Issue 2/2017 - Krise als Form


The Catastrophes of Our Crisis

Some Preliminaries on Art and Antisocial Socialization

Kerstin Stakemeier


The present seems as an antisocial place not least because it bears the marks of its once more socially seeming modern past. A past, that conversely today seems to be diminished to leading to this very present. The lost hope for an immanent realization of modern ideals, has yet again collapsed into the practical brutalization of its inherent social hierarchies. And within that process social categories that seemed to have been relativized, socially worn out, and politically negated return once again as absolute, inescapable stigmata, subtended by their roles within the pervasive crisis of two arch-categories of modernity: the nation state and its capitalist reproduction. This is by no means modernity’s first catastrophic crisis, but it lays bare its foundational brutalisms as much as the lineages of deviation buried within it. The crisis resembles a different past than its overcoming. And so lineages of deviation seem more graspable right now, in the moment before the soon to recur straightening of our present towards yet another modern future – more graspable to those who were identified as the eventual subjects of this modern future and to those whose subjection has been entangled in its foundational brutalisms. And we are all both, however in largely different ratios. The momentary lifting of the respective ‘values’ of these identifications for the realization of said modern ideals, unearths the lineages of an antisocial socializations, possible avenues of a communal refutation of our functional identifications within yet another modern template of our lives.

> **What to produce**:
The passage on modernity's crisis names what social categories had seemed to be before they returned as absolute stigmata. List each of those descriptions.

> **Data segment**:
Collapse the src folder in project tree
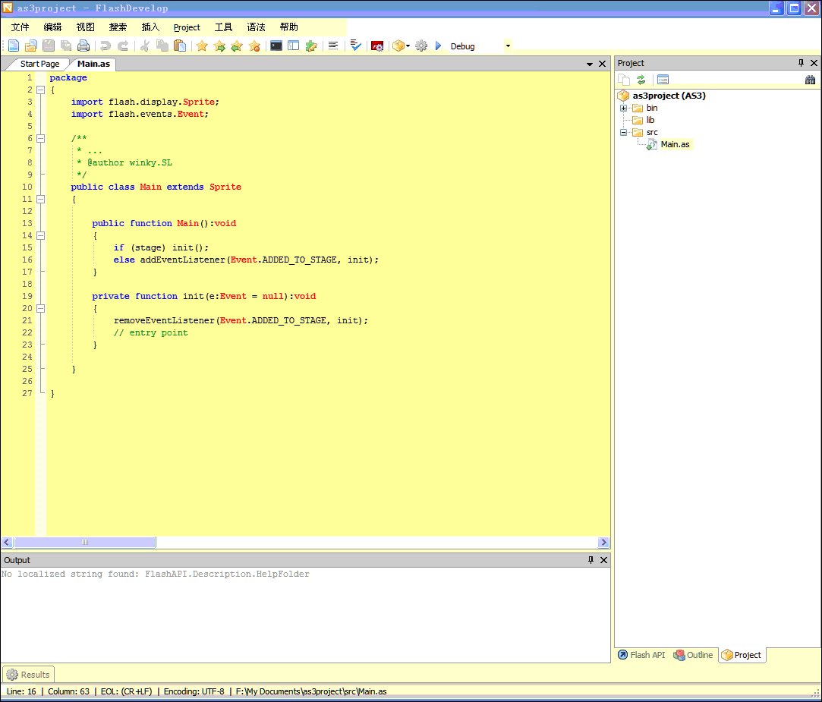The height and width of the screenshot is (702, 822). click(x=624, y=132)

> **Final result**:
- relativized
- socially worn out
- politically negated